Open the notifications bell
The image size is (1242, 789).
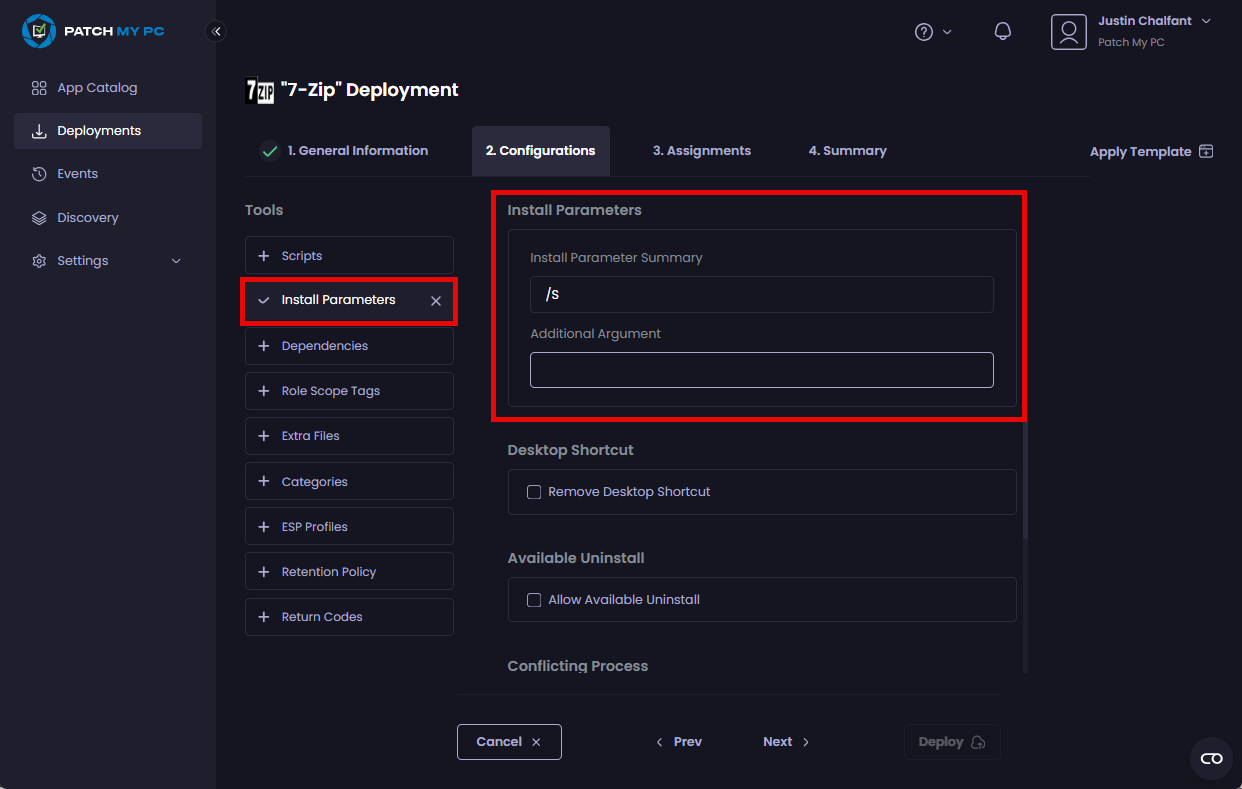point(1002,31)
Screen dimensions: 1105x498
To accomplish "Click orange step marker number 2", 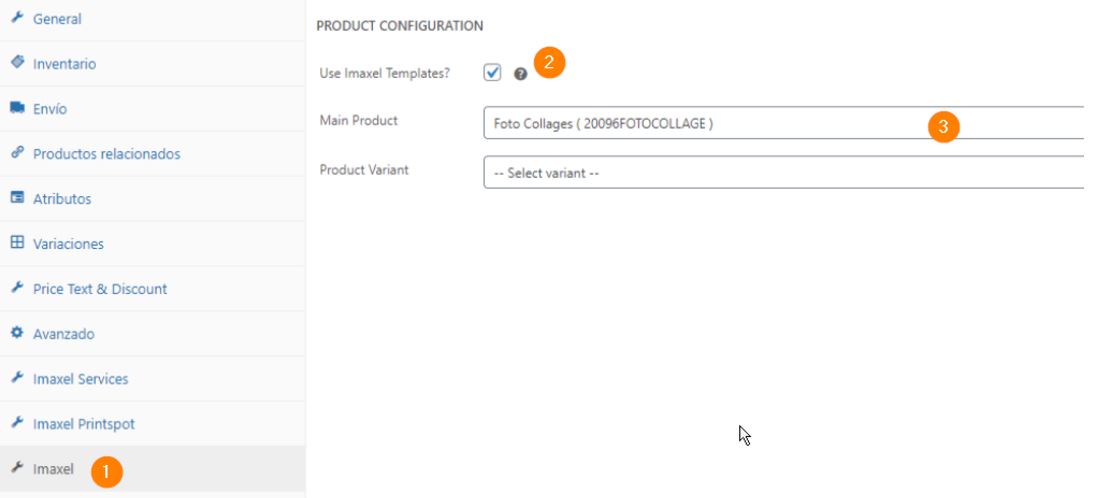I will [x=549, y=62].
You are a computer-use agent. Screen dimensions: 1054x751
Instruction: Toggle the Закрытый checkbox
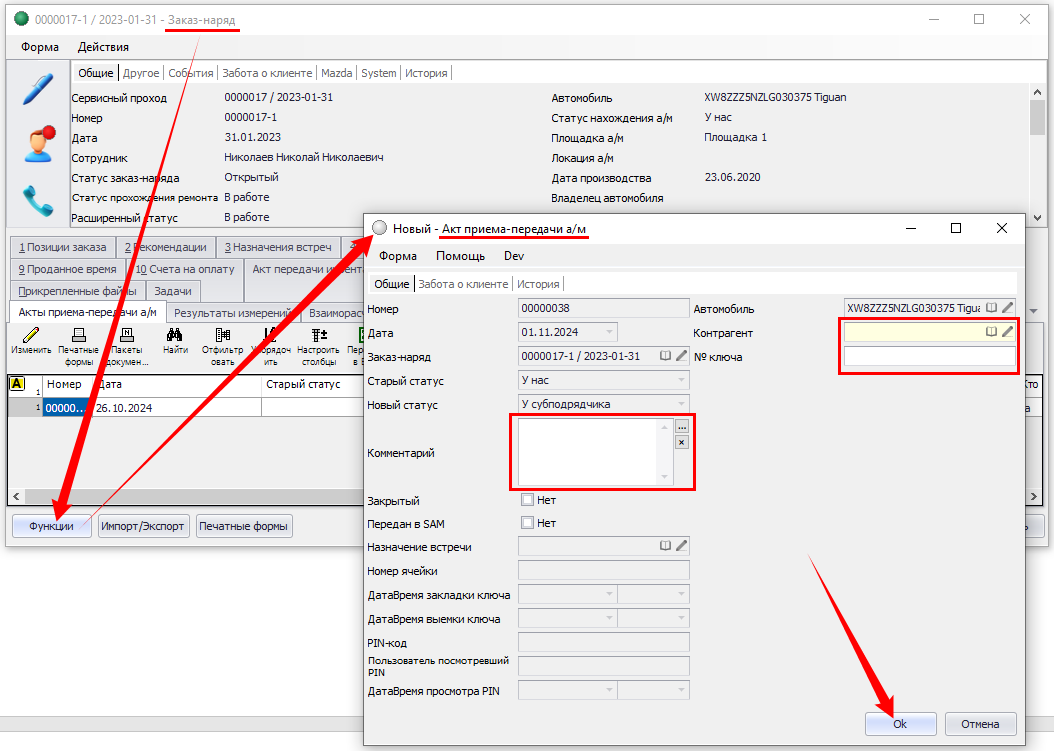point(528,500)
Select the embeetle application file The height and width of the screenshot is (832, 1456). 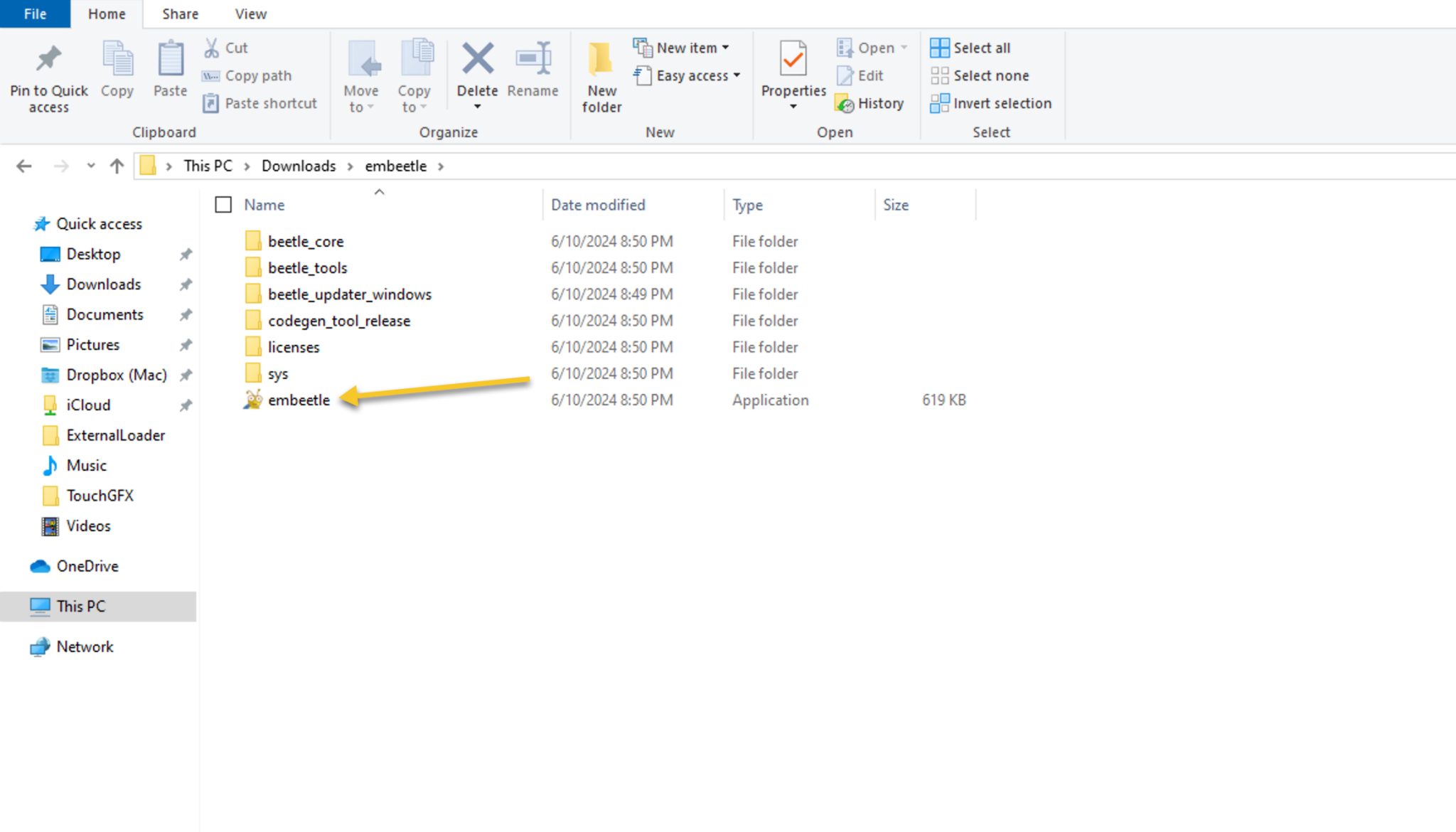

• • • •

## Task to complete
Extract every line of the items above that contains the word "dimensions", matching its case exactly.

## Written answer
Screen dimensions: 1105x498
You are a computer-use agent. Screen dimensions: 1054x751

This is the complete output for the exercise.